* Yazılı Görev A: Aşağıdaki girdilerde "This screenshot has height=389, width=389." ifadesini içeren satırdan "The width and height of the screenshot is (502, 324)." ifadesini içeren satıra kadar, iki uç da dahil olmak üzere her şeyi, her satır bir dize olacak biçimde bir JSON listesine dönüştürün ve boş satırları atlayın. Resimleri cevaba koymayın.

----

1- Muhatabın Tanınması Prensibi
Talim ve terbiyede muhatabın tanınması çok ehemmiyetlidir. Kendine bir şey vermeyi tasarladığımız şahsı tanımadan, ona bir şeyler vermeye kalkışmak menfî tesire ve aksülamele sebebiyet verebilir. Büyük olsun, küçük olsun bu böyledir. Bu itibarladır ki, nazarı keskin, kavraması süratli, tespitleri yerinde manâ-ehlinin terbiye ve irşatları daima diğerlerinden daha tesirli olmuştur.

----

* Yazılı Görev B: Okuma parçasında "1- Muhatabın Tanınması" sözlerinden "daha tesirli olmuştur." sözlerine kadar uzanan kısmın tamamını harfi harfine aktarın.

----

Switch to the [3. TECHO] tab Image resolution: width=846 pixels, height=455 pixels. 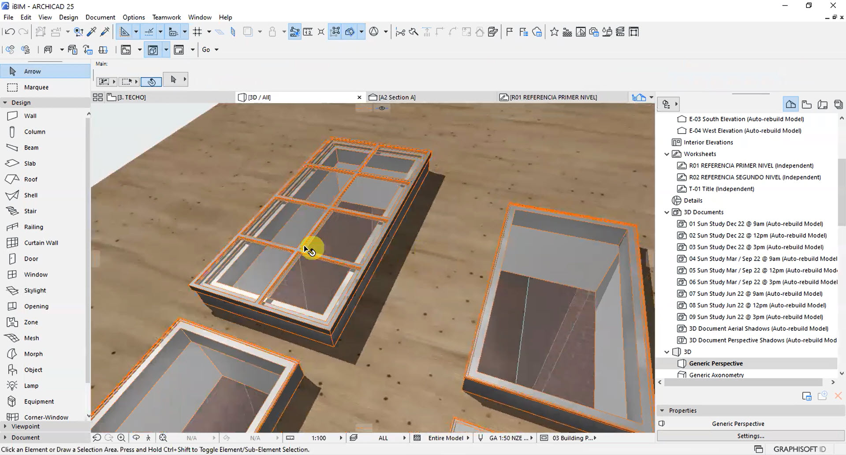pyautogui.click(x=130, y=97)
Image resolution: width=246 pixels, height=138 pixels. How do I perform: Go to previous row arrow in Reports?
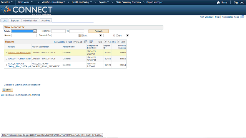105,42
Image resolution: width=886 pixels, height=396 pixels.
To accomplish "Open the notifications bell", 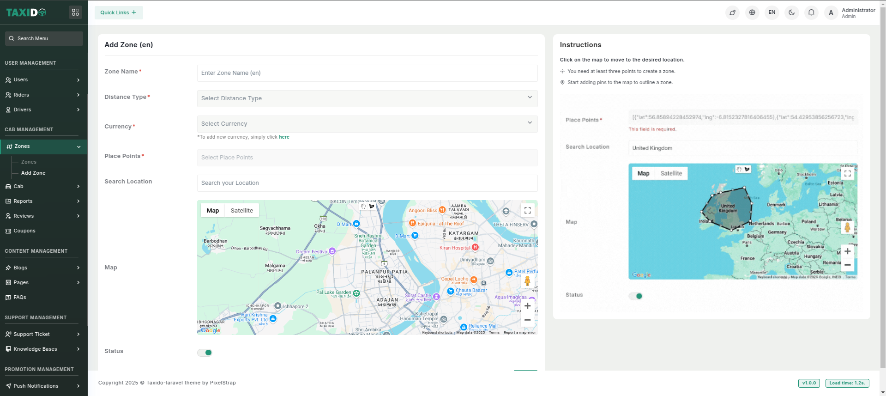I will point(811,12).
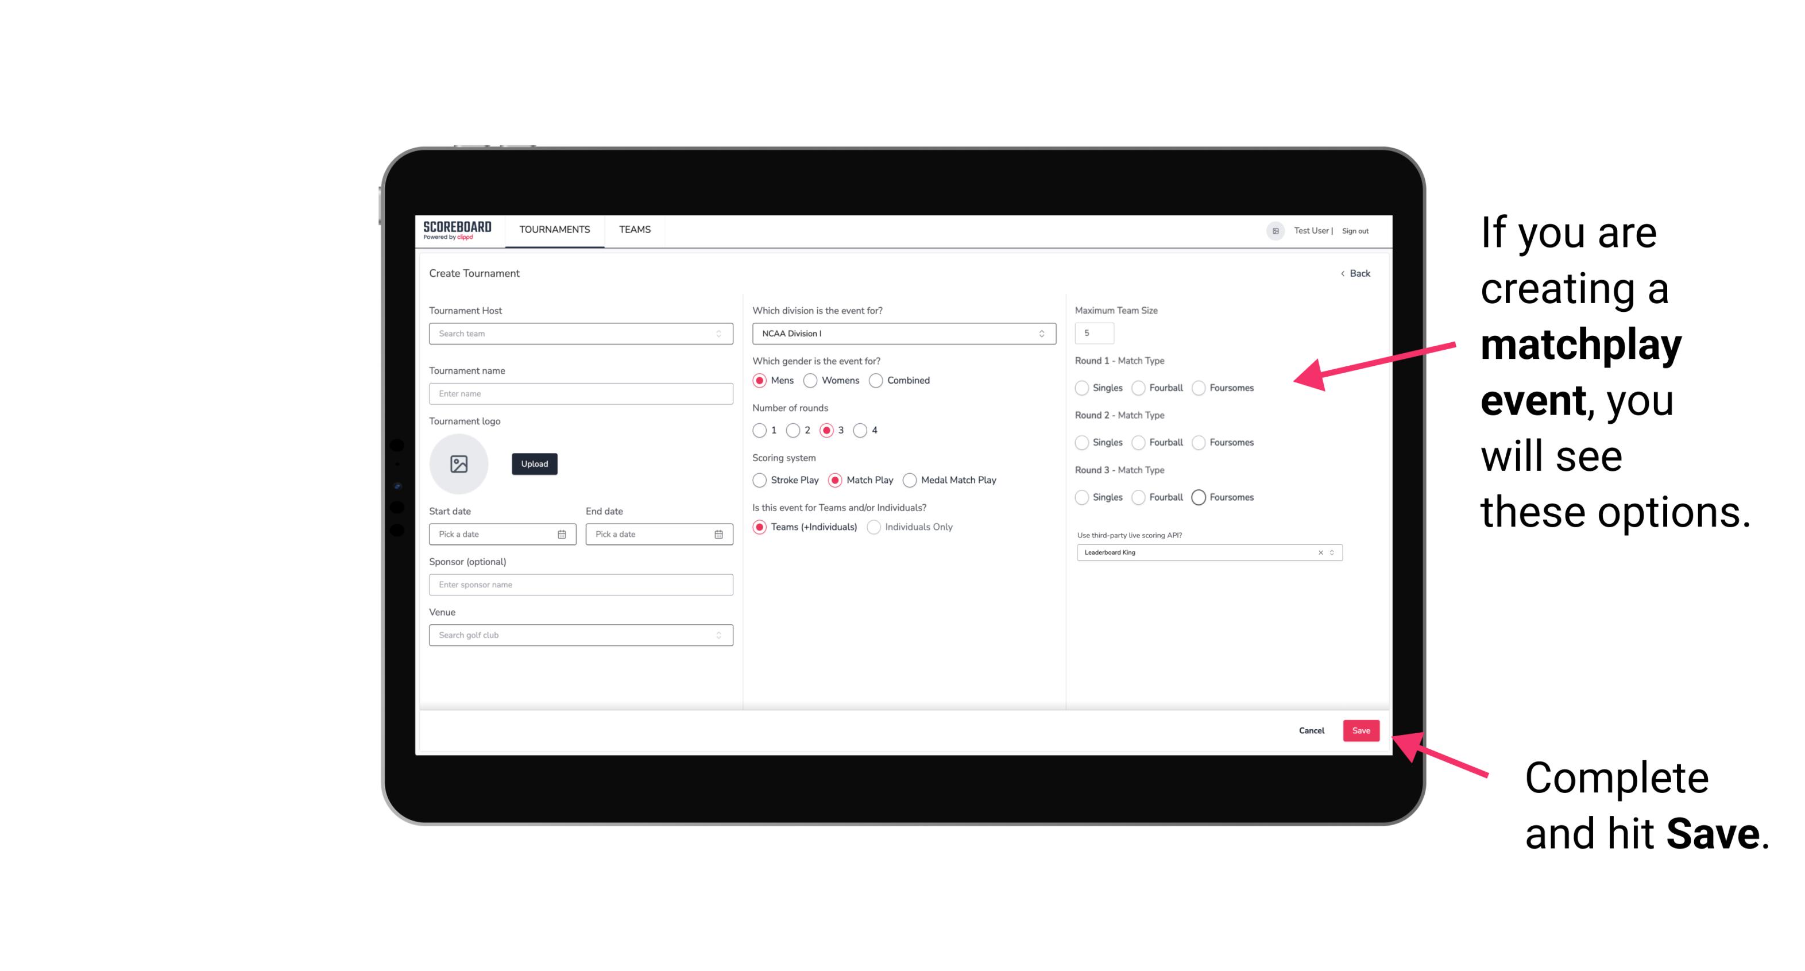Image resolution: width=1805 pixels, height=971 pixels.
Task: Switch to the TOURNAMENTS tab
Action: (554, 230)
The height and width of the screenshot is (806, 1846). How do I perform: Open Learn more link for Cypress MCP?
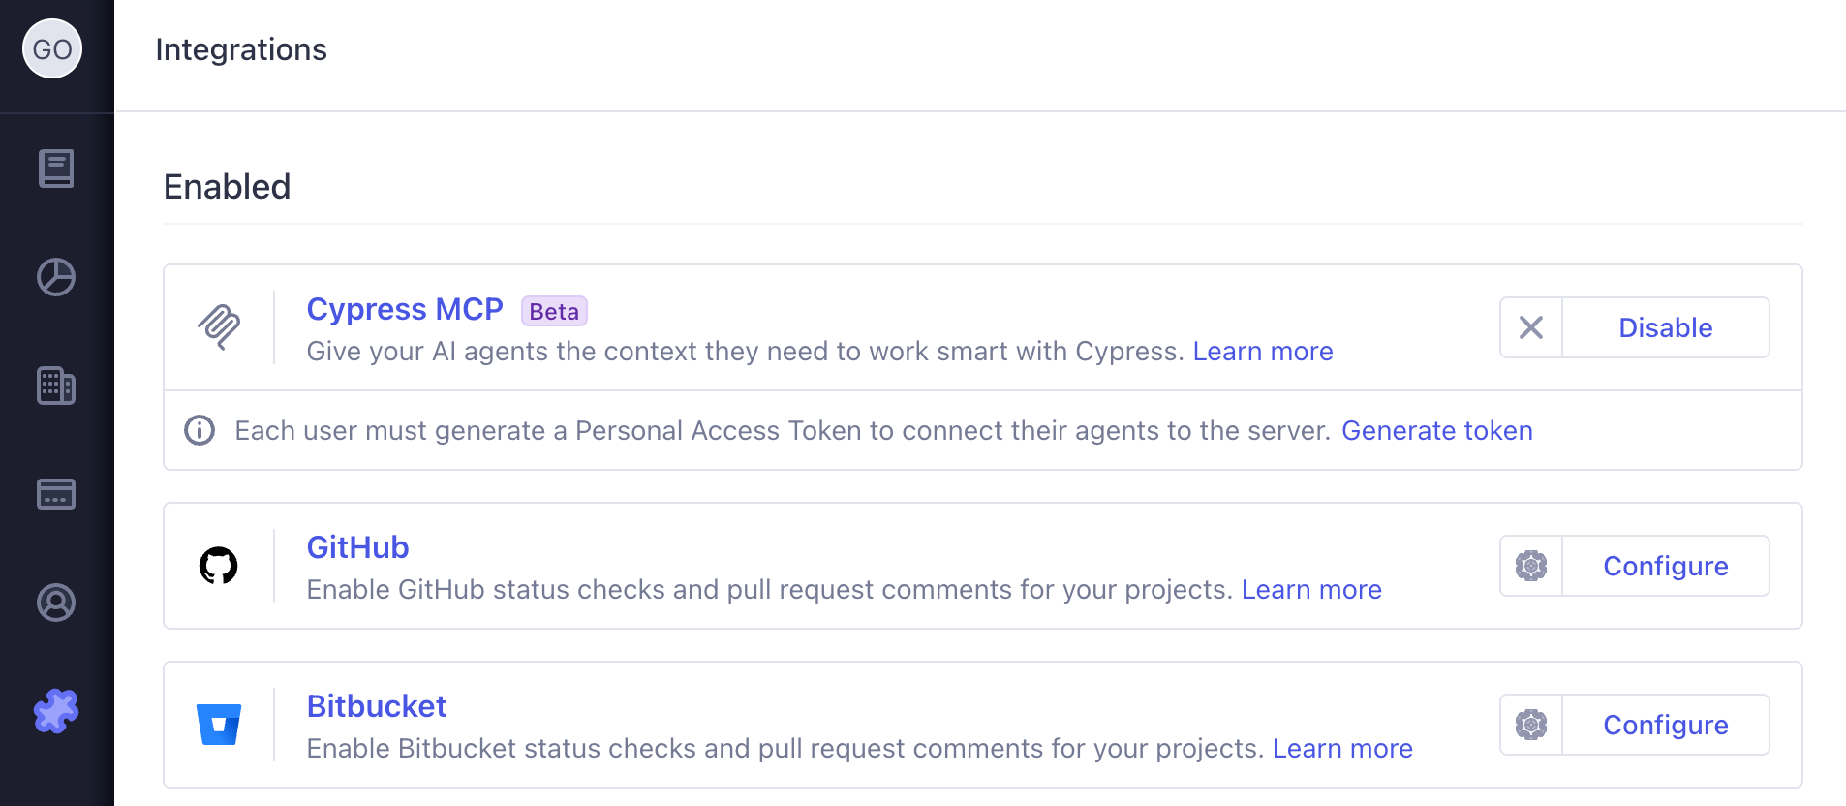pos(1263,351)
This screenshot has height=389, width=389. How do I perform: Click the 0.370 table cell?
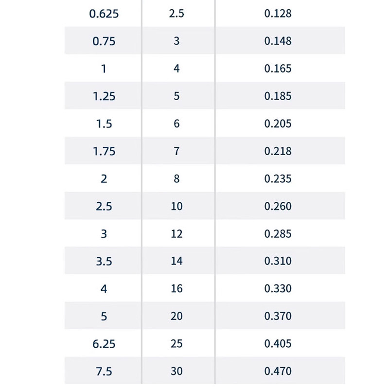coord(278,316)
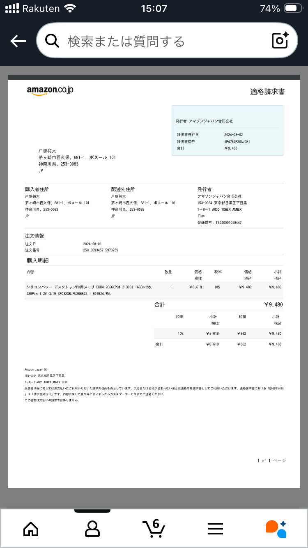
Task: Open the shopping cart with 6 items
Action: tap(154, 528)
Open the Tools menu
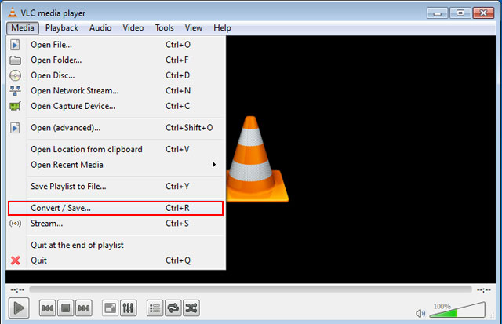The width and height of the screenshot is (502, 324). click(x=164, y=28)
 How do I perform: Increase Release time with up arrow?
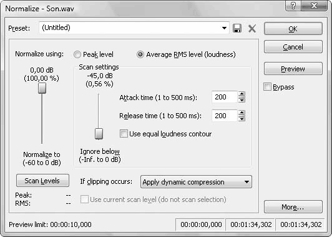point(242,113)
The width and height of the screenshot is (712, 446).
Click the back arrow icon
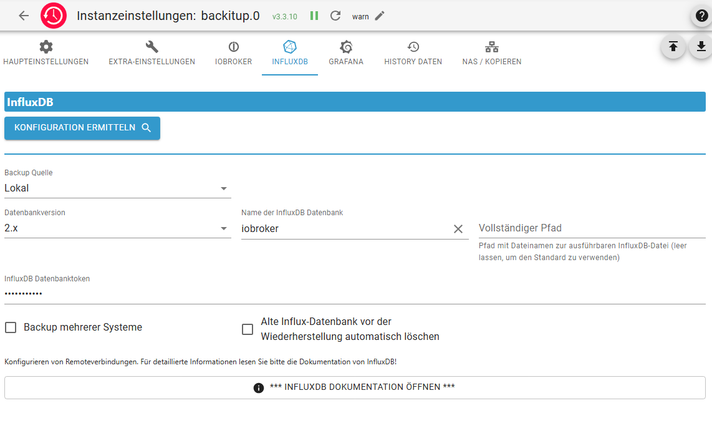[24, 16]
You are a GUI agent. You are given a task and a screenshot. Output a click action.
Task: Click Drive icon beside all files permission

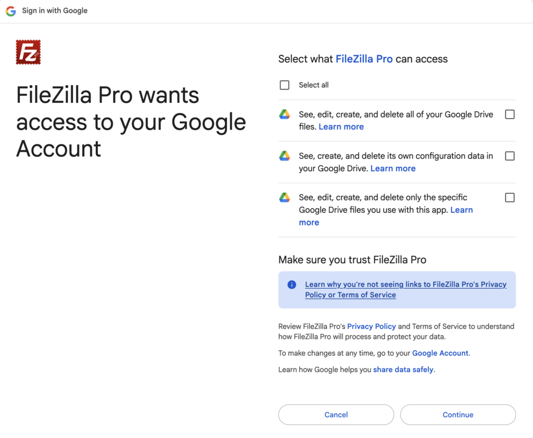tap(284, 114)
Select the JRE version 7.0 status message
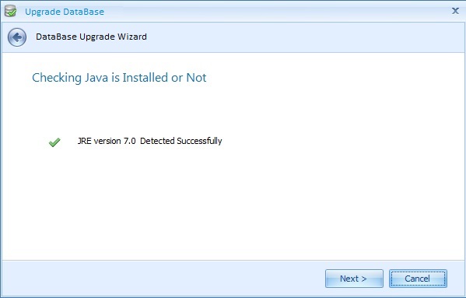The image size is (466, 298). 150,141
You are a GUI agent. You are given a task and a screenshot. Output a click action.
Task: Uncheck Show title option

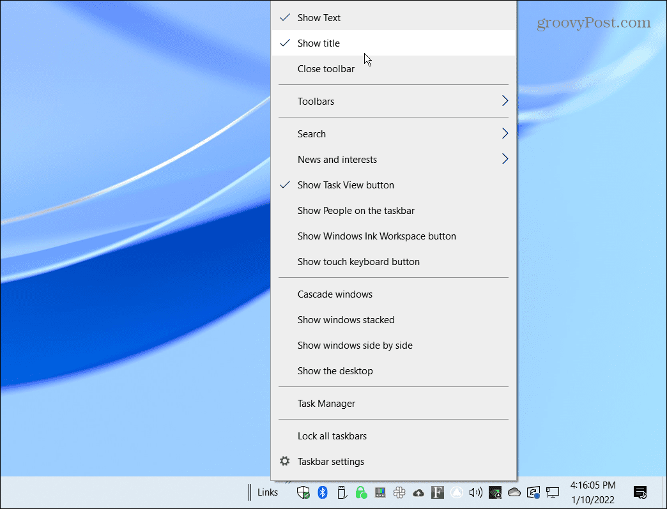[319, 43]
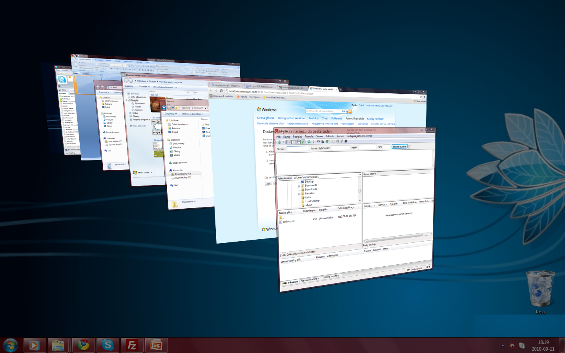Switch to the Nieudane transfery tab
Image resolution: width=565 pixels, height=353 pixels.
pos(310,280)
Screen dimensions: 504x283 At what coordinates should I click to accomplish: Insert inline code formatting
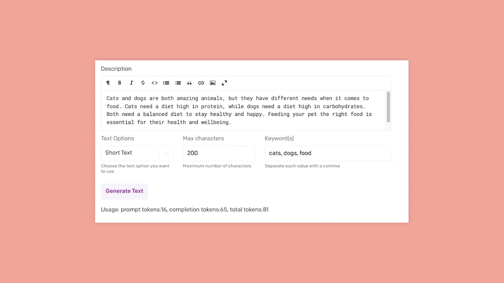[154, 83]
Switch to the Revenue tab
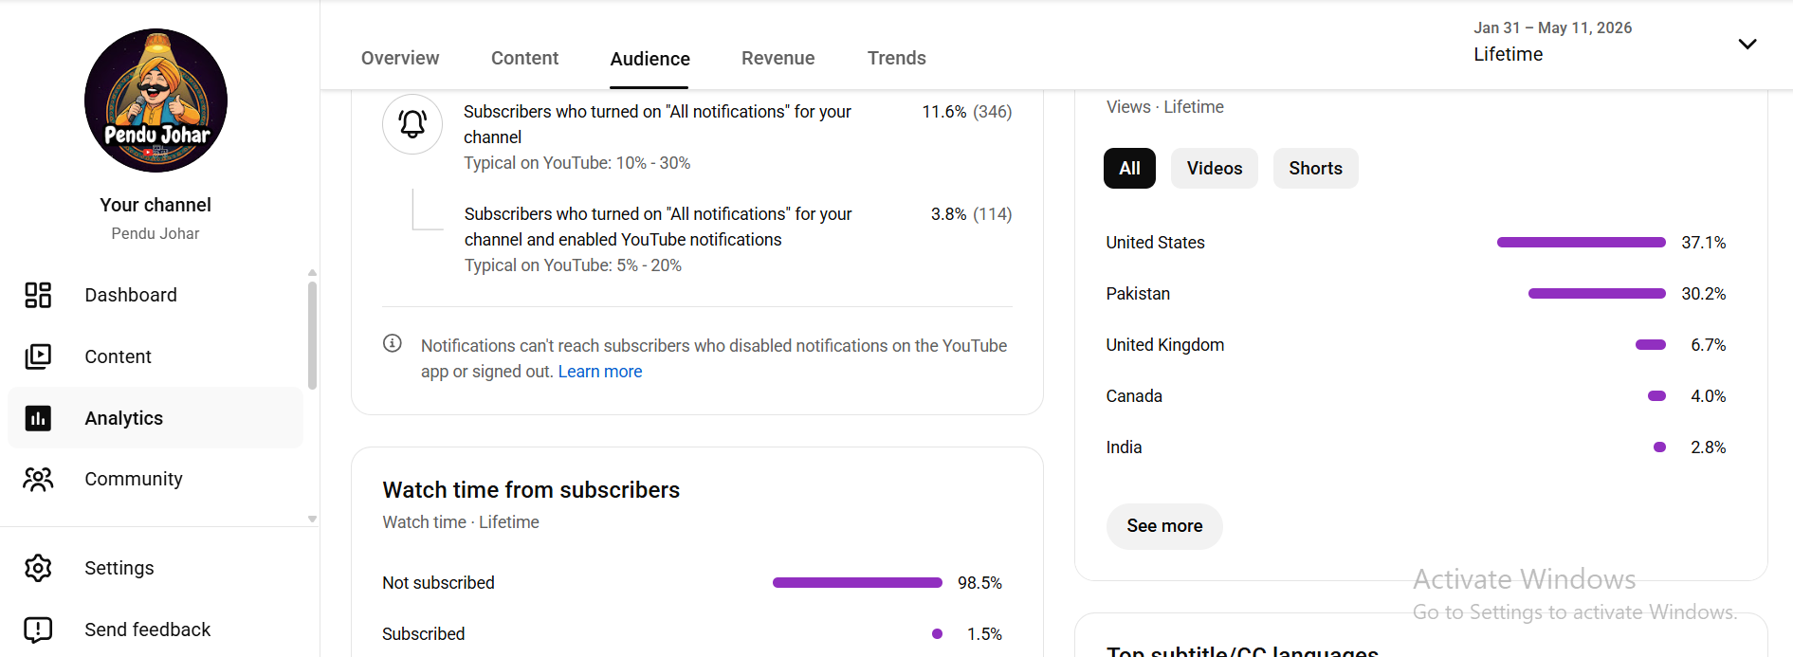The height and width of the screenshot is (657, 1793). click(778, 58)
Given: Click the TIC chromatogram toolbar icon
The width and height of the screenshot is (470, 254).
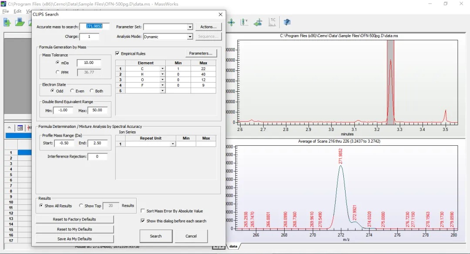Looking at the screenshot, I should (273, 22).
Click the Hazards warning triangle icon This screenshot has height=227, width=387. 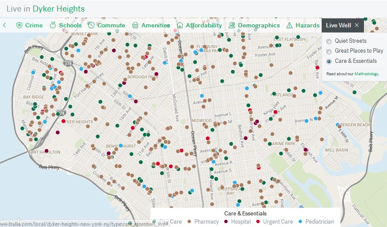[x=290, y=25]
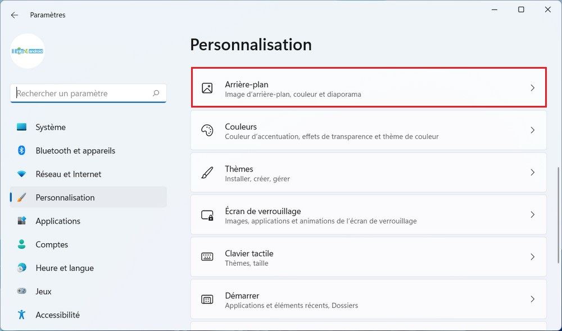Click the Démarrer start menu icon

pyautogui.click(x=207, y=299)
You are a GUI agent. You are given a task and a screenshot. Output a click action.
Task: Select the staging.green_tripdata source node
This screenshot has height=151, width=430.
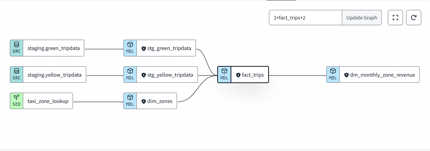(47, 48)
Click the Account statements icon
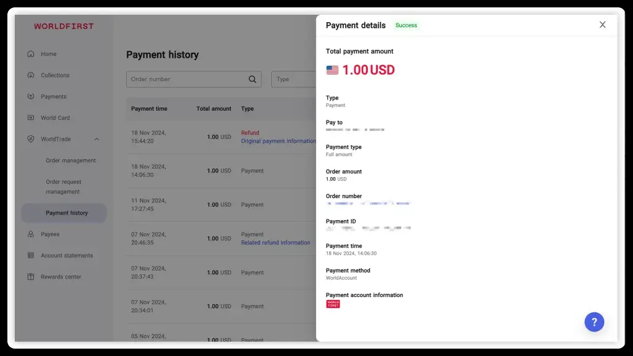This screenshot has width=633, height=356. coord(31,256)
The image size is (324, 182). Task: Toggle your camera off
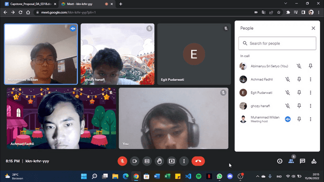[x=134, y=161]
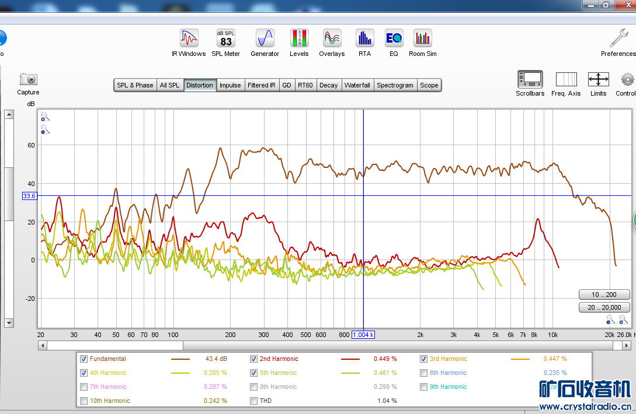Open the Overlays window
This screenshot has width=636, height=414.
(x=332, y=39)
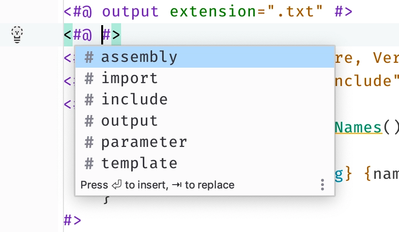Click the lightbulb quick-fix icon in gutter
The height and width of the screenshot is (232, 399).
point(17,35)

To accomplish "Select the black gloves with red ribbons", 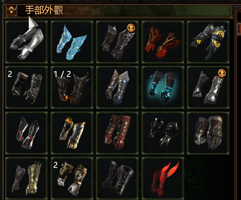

----

* Yazılı Cevap A:
[
  "This screenshot has height=389, width=389. How do I perform: Click the 0.370 table cell?",
  "coord(278,316)",
  "Task: Open the shopping cart with 6 items",
  "Action: tap(154, 528)",
  "Open the Tools menu",
  "The width and height of the screenshot is (502, 324). click(x=164, y=28)"
]

* Yazılı Cevap B:
1- Muhatabın Tanınması Prensibi
Talim ve terbiyede muhatabın tanınması çok ehemmiyetlidir. Kendine bir şey vermeyi tasarladığımız şahsı tanımadan, ona bir şeyler vermeye kalkışmak menfî tesire ve aksülamele sebebiyet verebilir. Büyük olsun, küçük olsun bu böyledir. Bu itibarladır ki, nazarı keskin, kavraması süratli, tespitleri yerinde manâ-ehlinin terbiye ve irşatları daima diğerlerinden daha tesirli olmuştur.